The Stinking History of Washing Soda

Depiction of a 19th century factory appearing in a 1906 book "Some Founders of the Chemical Industry" by J. Fenwick Allen.T (Image is in the public domain)

Sodium carbonate (Na2CO3) is a very useful compound, in this form (soda ash) or the hydrate Na2CO3.10H20 (washing soda – it softens water by precipitating out calcium ions). 

It was in great demand in the 19th century both for domestic washing and for products such as soap, glass and many chemicals.  It used to be made from the ashes of plants, but industrially it is made from two common materials, salt NaCl, and limestone CaCO3. 

2NaCl + CaCO3 = Na2CO3 + CaCl2 

Unfortunately, this reaction does not work – or rather it does in reverse.  Na2CO3 and CaCl2 both dissolve in water.  If they are mixed, solid CaCO3 precipitates, leaving a solution of salt. 

Enter French Chemist Nicolas Leblanc with an ingenious series of reactions. 

This process has the following steps: 

2NaCl + H2SO4 = Na2SO4 + 2HCl↑ 

Na2SO4 + 2C + heat = Na2S + 2CO2↑ (the carbon was coal) 

Na2S + CaCO3 = Na2CO3 + CaS 

The purified sodium carbonate was the only product, HCl and CaS were waste.  The HCl was simply vented to the atmosphere.  The very tall chimneys in the picture (up to 100 m) were to disperse it. Of course, it came down as acid rain. 

The CaS was just dumped on nearby fields, where rain caused it to release smelly and poisonous H2S. 

CaS + 2HCl = CaCl2 + H2S   

This was in addition to the smoke from the burning coal. 
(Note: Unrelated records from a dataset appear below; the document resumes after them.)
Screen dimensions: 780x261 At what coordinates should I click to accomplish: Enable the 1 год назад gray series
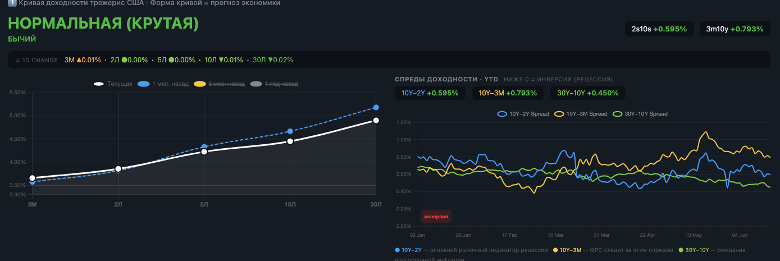click(274, 84)
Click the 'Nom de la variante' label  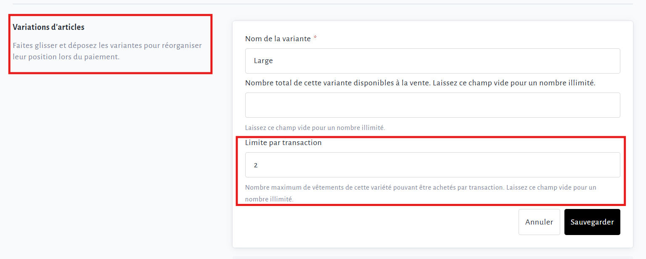278,39
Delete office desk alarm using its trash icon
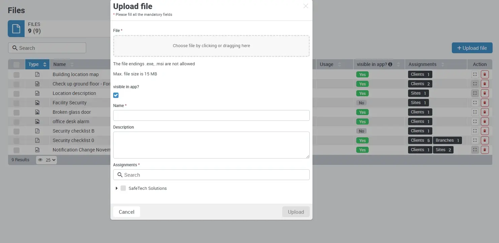 (x=485, y=121)
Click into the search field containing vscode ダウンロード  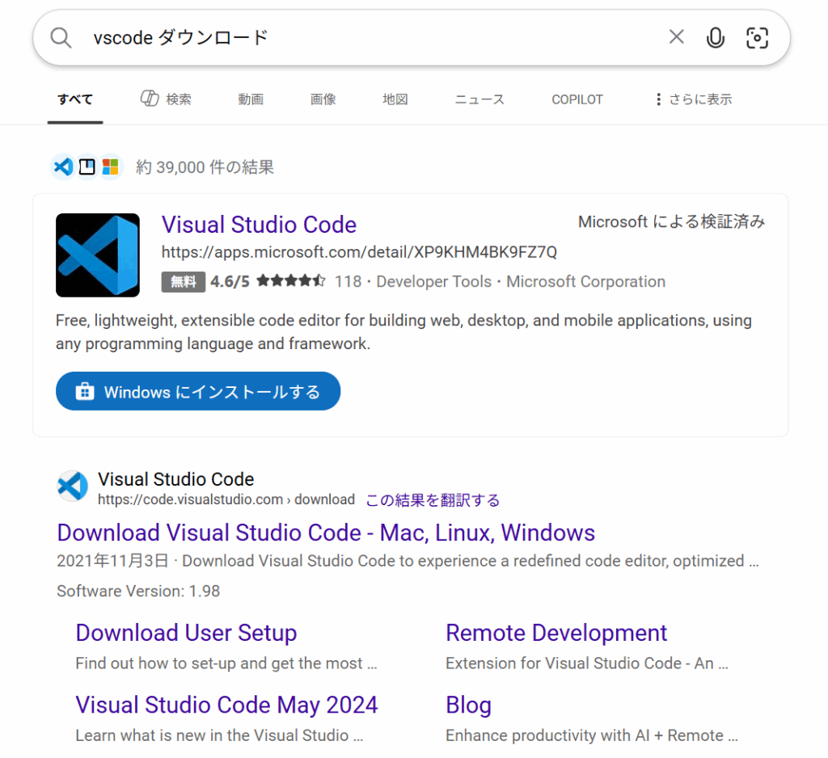(364, 37)
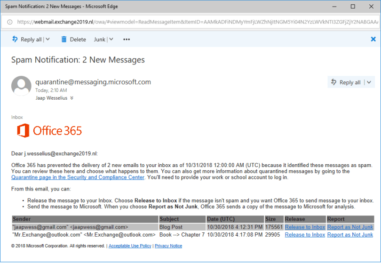
Task: Open the Reply all dropdown chevron in toolbar
Action: click(x=48, y=40)
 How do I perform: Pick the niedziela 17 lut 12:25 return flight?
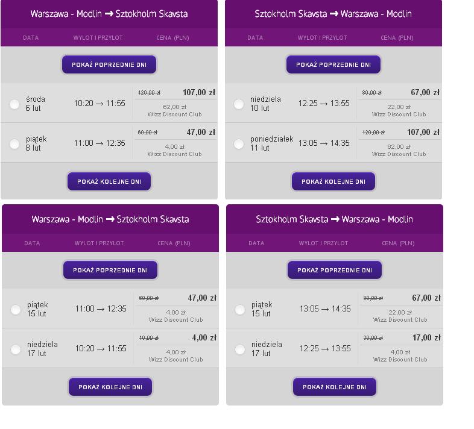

It was disgust at these plants and others in the chemical industry that led an inspector George E. Davis to effectively invent modern chemical engineering as a science-based way of efficient and responsible practice, very much concerned with environmental issues.  

So how was it made better? 

The first stage was capturing the HCl by dissolving it in water sprays.  This removed 95% of these fumes.  Initially the liquid was often piped into the river, with resultant damage. 

However, the hydrochloric acid could be used in other industrial processes, and was sometimes used to make bleaching powder on the same site. 

The sulfur in CaS was recovered to be used in the manufacture of sulphuric acid, one of the starting ingredients (recycling of the element – common today). 

A better process was invented by Belgian chemist Ernest Solvay from the same main feedstocks, and is now the main one.  It uses NH3 from the Haber-Bosch process instead of H2SO4. 

NaCl + CO2 + NH3 + H2O = NaHCO3 + NH4Cl 

2NaHCO3 + heat = Na2CO3 + CO2 + H2O   (CO2 can be recycled) 

2NH4Cl + CaO = 2NH3 + CaCl2 + H2O     (NH3 recycled.)  

And where does the CaO come from? 

CaCO3 + heat = CaO + CO      (CO2 recycled). 

This illustrates progress in environmental protection 

  1. Treating releases to reduce pollution 
  2. Finding uses for waste 
  3. Better processes – recycling, less waste, energy, cost, 

We are now working towards ones that are more sustainable, but this cannot be left to the industry alone.  Society in the form of consumers and politicians have also to play their part to minimize waste and assist in recycling.